■ Dataset ■

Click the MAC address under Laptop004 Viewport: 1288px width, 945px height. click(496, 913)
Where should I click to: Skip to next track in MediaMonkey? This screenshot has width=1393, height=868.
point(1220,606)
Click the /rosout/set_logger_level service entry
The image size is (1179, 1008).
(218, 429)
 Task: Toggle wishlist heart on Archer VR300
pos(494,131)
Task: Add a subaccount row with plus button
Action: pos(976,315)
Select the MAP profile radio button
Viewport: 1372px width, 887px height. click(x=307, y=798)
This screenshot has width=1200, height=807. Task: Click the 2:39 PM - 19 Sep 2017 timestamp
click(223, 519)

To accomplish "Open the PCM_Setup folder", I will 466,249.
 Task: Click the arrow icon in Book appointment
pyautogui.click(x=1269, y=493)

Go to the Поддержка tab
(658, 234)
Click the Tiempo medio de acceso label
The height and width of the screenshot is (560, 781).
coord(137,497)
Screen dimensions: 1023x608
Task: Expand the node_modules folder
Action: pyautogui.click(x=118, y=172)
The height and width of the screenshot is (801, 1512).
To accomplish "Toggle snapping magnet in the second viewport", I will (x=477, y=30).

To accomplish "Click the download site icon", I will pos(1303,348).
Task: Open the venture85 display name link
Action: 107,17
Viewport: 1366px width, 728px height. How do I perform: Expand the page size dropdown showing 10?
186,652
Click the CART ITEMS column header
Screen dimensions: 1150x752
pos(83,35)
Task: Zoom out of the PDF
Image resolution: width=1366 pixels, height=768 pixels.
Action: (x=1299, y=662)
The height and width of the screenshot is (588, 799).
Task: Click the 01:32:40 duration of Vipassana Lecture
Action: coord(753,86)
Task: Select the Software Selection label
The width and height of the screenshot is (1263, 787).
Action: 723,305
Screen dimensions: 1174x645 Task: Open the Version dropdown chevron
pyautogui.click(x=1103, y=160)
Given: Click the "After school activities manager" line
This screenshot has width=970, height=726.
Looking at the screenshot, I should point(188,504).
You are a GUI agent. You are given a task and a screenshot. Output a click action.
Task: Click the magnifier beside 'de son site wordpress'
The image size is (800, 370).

■ Assignment ■
After locating the line holding "The width and" above, output exactly that line and every line after it through the line holding "You are a GUI". Include nothing else.

■ Task solution ■
The width and height of the screenshot is (1263, 787).
Action: 723,305
Screen dimensions: 1174x645 Task: Open the Version dropdown chevron
pyautogui.click(x=1103, y=160)
Given: Click the "After school activities manager" line
This screenshot has width=970, height=726.
Looking at the screenshot, I should point(188,504).
You are a GUI agent. You are given a task and a screenshot. Output a click action.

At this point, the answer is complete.